World Bulletin/News Desk
A four-week strike in the auto components sector, which came to an end Sunday, cost South Africa's motor industry huge loses after bringing production to a standstill and forcing seven major manufactures to shut down operations.
"The strike is estimated to have cost manufactures about $2 billion," Dr. Johan Van Zyl, President of the National Association of Automobile Manufacturers of South Africa (NAAMSA), told Anadolu Agency.
He said exports had fallen by 75 percent and domestic sales had also declined by 1.5 percent, compared to the months preceding the strike.
Nearly 40,000 workers in the automotive components industry were on strike, demanding better wages.
The National Union of Metal Worker of South Africa (NUMSA), which represents their interests, confirmed Sunday reaching a deal to end the strike.

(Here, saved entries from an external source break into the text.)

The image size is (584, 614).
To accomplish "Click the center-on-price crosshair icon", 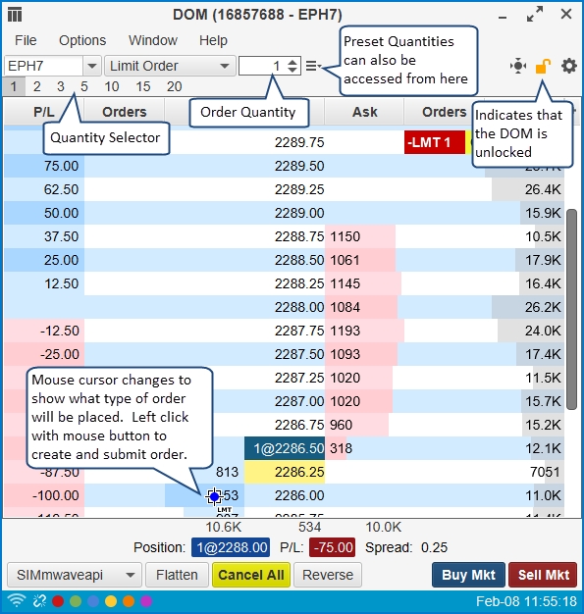I will coord(518,66).
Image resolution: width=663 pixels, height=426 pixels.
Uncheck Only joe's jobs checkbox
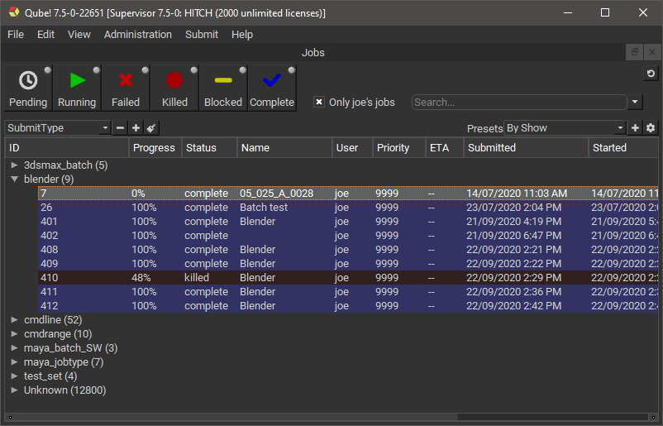(x=319, y=103)
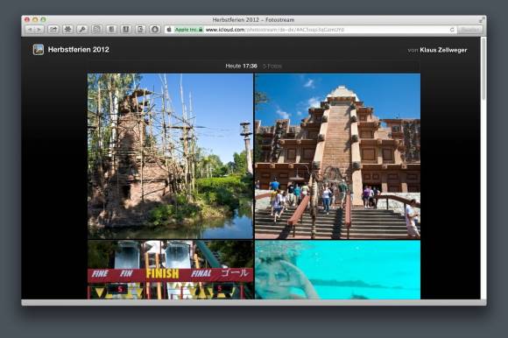This screenshot has width=508, height=338.
Task: Open the Klaus Zellweger author name
Action: (443, 50)
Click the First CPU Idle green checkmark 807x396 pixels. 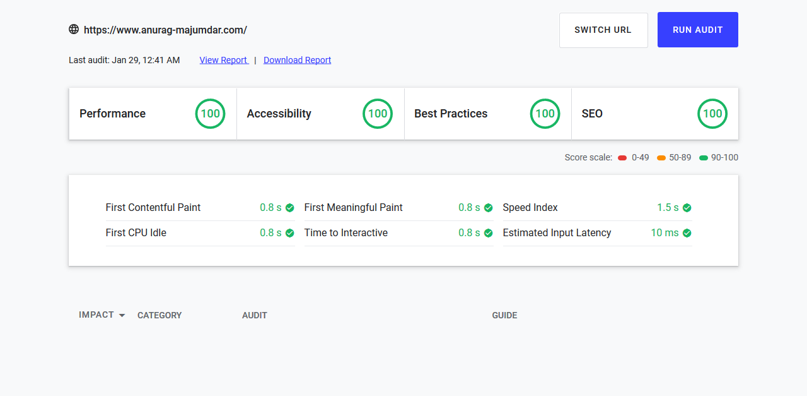[290, 233]
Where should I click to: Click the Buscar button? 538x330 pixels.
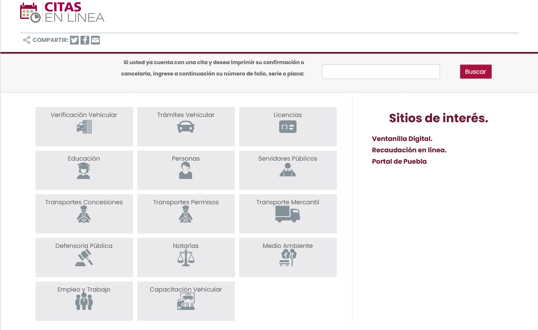pos(476,72)
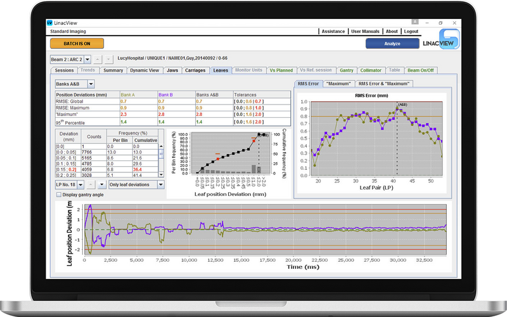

NUMSA agreed on a 10 percent wage hike in the first year and eight percent in the next two years.
"The union has taken a conscious decision to end the strike in the automotive component sector and workers will be addressed tomorrow morning in their places of work where they will then resume work," NUMSA General Secretary Irvin Jim confirmed in a press statement.
NUMSA was demanding a 14 percent pay rise, while manufacturers are only willing to pay 11.5 percent.
Some of the manufactures who have been affected by the strike include, Mercedes, Toyota, General Motors and Volkswagen.
- Unstable market
Van Zyl, the NAAMSA president, warned that the country’s labor instability would greatly undermine the industry's chances of getting contracts from multinational corporations to produce vehicles in South Africa.
"The strike has damaged South Africa’s status as a reliable supplier of vehicles to the international export market," he insisted.
This year South Africa has been inundated by strikes from different sectors of the economy which labor analysts warn could discourage foreign investors from starting businesses in the country.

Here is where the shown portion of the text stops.